Authentication
SPF explained: how Sender Policy Framework actually works
SPF lets a receiver ask DNS which servers are allowed to send mail using a given domain. It is the oldest of the three modern authentication standards and the easiest to misconfigure.
What SPF actually does
An SPF record is a TXT record at the apex of your domain that lists the servers (by IP, hostname, or another domain's SPF record) that are allowed to send mail as you. When a receiver gets a message, it checks the envelope sender's domain SPF record against the connecting IP and returns one of: pass, fail, softfail, neutral, permerror, temperror, or none.
The 10-lookup limit
SPF processing is capped at 10 DNS lookups per evaluation. Every include:, a, mx, ptr, exists, and redirect costs at least one lookup.

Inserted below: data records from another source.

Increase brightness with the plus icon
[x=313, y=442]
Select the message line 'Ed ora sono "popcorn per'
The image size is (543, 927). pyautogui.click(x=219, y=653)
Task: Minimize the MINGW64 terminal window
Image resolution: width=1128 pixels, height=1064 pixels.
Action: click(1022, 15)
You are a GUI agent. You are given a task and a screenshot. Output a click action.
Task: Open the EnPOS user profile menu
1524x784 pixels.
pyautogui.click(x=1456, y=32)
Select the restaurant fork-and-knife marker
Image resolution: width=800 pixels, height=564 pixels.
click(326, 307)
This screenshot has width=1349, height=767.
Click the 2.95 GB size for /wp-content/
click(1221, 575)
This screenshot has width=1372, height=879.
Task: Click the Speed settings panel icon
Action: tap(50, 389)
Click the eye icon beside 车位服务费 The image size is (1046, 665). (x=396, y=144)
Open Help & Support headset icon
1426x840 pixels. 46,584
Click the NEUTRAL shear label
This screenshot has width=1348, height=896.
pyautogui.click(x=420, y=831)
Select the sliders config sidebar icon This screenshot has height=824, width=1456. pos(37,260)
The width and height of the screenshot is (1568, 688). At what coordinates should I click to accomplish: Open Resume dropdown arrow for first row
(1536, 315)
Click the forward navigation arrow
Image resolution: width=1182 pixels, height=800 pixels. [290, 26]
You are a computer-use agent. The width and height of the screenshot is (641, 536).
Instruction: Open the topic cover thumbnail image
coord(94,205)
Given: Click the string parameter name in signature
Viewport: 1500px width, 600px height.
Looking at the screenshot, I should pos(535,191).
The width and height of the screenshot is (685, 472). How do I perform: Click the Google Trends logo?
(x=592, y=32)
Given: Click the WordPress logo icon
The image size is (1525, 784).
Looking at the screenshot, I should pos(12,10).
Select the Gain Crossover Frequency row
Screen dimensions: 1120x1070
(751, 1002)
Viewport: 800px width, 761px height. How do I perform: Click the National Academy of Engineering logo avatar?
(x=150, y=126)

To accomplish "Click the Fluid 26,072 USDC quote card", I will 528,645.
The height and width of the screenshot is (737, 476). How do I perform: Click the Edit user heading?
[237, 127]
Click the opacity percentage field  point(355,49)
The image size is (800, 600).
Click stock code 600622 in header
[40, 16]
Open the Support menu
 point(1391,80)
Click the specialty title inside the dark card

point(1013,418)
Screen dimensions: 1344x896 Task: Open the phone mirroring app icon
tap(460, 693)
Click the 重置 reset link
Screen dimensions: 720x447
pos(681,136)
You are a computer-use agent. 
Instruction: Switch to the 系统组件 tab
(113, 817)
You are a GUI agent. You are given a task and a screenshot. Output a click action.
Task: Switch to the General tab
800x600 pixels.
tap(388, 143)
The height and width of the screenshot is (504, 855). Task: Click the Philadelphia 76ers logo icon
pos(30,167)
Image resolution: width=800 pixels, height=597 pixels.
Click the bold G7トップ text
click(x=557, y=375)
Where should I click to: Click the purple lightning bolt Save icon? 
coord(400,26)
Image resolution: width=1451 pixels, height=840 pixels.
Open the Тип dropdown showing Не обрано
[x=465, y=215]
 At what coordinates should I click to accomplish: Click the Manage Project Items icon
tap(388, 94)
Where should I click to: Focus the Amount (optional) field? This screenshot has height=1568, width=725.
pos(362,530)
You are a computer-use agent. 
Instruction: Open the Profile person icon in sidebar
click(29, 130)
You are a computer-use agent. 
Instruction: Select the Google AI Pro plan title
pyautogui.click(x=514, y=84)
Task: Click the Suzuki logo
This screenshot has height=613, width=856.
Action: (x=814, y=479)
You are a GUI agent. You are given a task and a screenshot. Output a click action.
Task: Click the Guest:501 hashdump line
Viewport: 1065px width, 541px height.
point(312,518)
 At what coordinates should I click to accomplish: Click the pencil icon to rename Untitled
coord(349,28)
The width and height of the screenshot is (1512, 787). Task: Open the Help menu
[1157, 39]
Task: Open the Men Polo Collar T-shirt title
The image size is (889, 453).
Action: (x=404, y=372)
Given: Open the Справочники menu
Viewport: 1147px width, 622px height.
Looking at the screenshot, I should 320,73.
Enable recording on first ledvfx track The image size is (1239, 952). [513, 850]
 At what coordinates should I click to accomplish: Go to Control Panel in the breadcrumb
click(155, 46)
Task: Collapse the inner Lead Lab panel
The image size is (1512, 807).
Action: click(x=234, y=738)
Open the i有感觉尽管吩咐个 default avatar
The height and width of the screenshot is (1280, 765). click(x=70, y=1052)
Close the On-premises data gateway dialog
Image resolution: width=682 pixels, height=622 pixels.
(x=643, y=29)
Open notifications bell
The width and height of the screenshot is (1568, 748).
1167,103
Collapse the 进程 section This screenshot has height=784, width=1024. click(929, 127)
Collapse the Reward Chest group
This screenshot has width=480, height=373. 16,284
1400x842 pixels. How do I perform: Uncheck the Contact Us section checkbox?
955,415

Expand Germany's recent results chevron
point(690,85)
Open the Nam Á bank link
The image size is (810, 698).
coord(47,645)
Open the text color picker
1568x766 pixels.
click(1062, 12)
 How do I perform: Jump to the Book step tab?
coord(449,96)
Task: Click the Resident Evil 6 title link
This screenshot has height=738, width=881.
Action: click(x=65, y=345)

Modern senders blow through this limit easily once they integrate Google Workspace, Microsoft 365, a marketing ESP, and a transactional ESP. The fix is to flatten or consolidate includes — or move marketing/transactional traffic to a subdomain with its own SPF record.
Soft fail vs hard fail
The qualifier on the final mechanism (-all hard fail, ~all soft fail) tells receivers what to do when the IP is not authorised. -all means 'reject', ~all means 'mark as suspicious but accept'. Most senders start at ~all and only flip to -all once they're certain the include list is complete.
SPF alignment for DMARC
SPF passing isn't enough on its own for DMARC — the envelope-from domain has to align with the From: header domain (either exactly or, with relaxed alignment, within the same organisational domain). Most ESPs use their own envelope-from by default; switching to a custom return-path on a subdomain of your From: domain is what makes SPF align.
Frequently asked questions
- Can I have multiple SPF records?
- No. Multiple SPF TXT records cause a permerror. Combine all your includes into a single record.
- Does SPF cover forwarded mail?
- Not reliably. Plain forwarding rewrites the envelope-from and breaks SPF. DKIM and DMARC handle forwarding better than SPF does.